Courting the flames you seek over water
SK Grout
“Where are you going? You will bring conflagration back with you. How great the flames
are that you are seeking over these waters, you do not know.”
(Cassandra to Paris. Ovid, Heroides 16,120).
Helen:
I arrive under the protection of a man
newly minted in his bronzed armour and
white-night hubris. I glide through vaulted rooms
on the apostatizing smiles and salutations of
new supplicants, words like red garnets rolling
from their mouths. I am their greatest crown;
but, like all infallible, sparkling gifts,
I am filled with the blood of others. I am
a siren call, a battle, a journey across
the white-crested waves. A serpent-tongued
future yet to be determined; for now, just
night’s fingers stirring my prayerful ones from sleep’s
pretence. Into midnight, only she stares lit awake.
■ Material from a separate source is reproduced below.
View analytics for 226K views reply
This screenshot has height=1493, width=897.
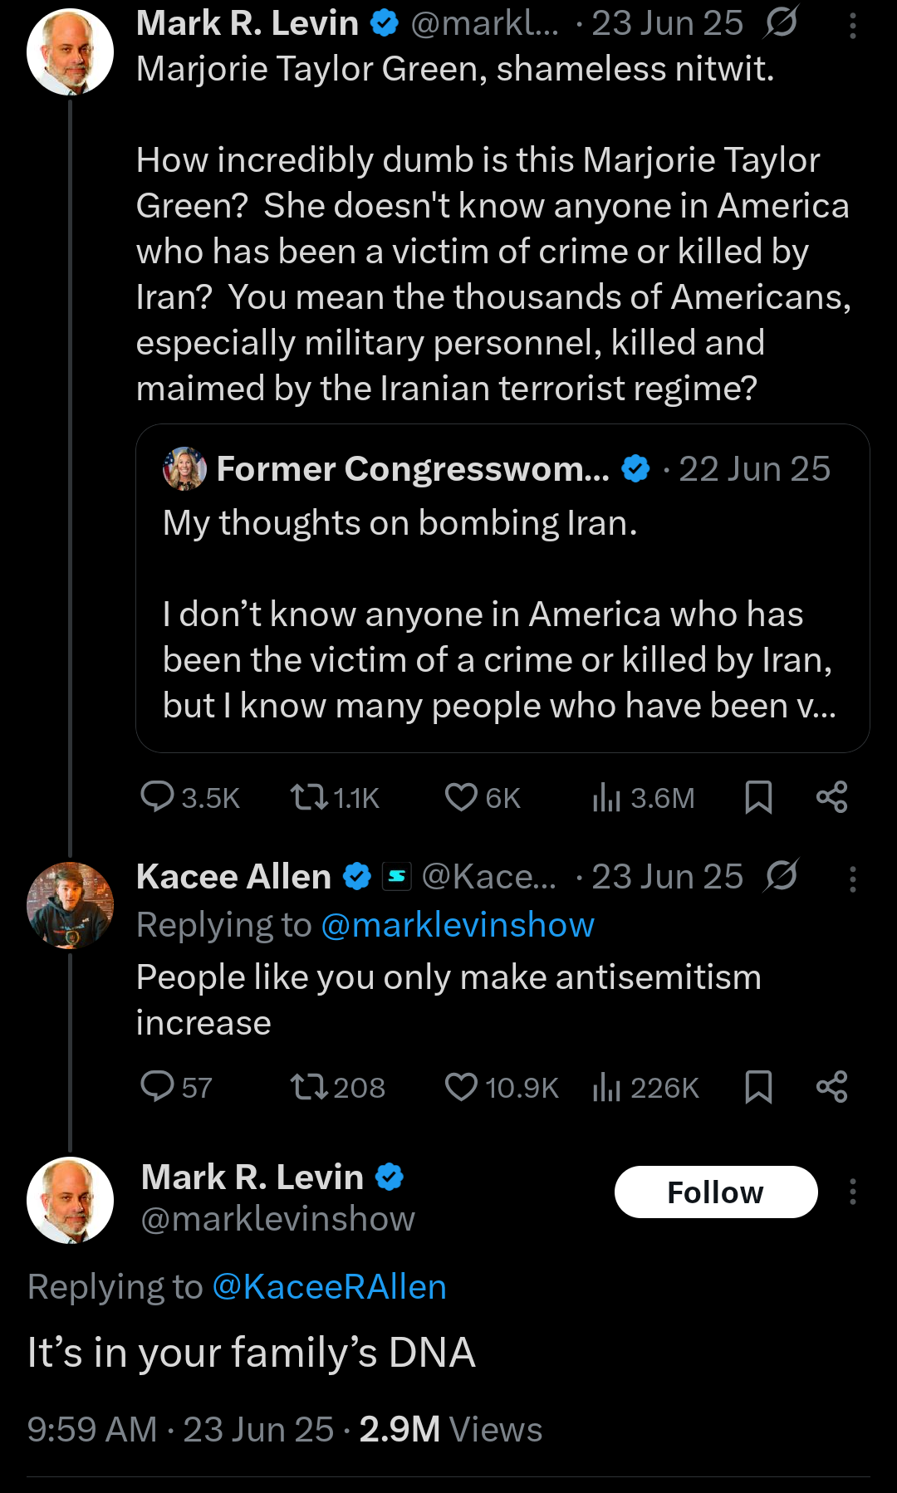click(x=607, y=1087)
Only she meets me halfway in the darkness.
Cassandra:
Only she meets me halfway in the darkness,
my brother’s weapon, my brother’s wife.
The face of beauty that I dare to find
ill-favoured, the radiant brilliance when I see
shade, and yet, and yet, she stirs a tremble
in my heart that I never before fathomed,
stark and different from the blood, falling
down the walls like fishes’ tails serrated, when
I close my eyes, when I speak my mind. We
draw lines toward each other like a
perfect parallelogram forever opposite
and opposing; but, because there is night, what
has always been will point to one end and
we kiss, not in dreams, or future, but in present.